### Exercise instructions
Which of the lines below include "computer"? Each one should be copied out.
-------- Supplied entries --------
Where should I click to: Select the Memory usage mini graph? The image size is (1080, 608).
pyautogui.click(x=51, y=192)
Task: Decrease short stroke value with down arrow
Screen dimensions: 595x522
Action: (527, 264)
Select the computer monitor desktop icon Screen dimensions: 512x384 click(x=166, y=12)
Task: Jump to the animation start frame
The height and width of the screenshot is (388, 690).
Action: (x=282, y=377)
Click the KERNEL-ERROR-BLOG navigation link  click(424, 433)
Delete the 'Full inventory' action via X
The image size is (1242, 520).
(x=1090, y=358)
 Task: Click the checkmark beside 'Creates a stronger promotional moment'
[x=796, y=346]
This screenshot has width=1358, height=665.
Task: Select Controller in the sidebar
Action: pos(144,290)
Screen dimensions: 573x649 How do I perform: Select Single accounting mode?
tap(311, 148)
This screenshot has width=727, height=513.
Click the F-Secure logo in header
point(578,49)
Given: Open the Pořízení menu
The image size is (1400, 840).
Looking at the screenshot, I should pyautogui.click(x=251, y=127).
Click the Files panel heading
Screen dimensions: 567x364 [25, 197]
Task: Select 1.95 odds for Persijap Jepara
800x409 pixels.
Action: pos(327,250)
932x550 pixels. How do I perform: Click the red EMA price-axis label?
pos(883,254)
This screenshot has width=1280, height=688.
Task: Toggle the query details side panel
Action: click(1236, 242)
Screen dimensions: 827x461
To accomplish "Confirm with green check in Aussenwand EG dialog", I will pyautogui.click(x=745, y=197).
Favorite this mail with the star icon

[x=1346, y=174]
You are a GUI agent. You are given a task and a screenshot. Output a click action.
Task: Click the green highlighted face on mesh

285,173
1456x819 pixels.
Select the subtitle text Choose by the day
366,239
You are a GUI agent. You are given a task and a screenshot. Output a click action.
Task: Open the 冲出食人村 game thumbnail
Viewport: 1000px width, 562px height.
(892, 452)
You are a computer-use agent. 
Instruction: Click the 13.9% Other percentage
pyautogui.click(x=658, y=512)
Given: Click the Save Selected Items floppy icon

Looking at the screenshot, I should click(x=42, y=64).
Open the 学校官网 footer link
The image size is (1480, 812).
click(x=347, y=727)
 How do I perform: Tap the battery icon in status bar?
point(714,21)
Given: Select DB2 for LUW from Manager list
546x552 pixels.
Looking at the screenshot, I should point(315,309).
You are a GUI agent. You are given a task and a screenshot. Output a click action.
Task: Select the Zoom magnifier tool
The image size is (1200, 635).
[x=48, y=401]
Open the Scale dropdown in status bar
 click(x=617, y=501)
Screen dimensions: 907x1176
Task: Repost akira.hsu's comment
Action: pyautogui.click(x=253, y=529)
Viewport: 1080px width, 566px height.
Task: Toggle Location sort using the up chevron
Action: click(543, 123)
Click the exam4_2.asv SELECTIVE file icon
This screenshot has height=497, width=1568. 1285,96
--------
### Output
Select the computer monitor desktop icon Screen dimensions: 512x384 click(x=166, y=12)
You are a computer-use agent. 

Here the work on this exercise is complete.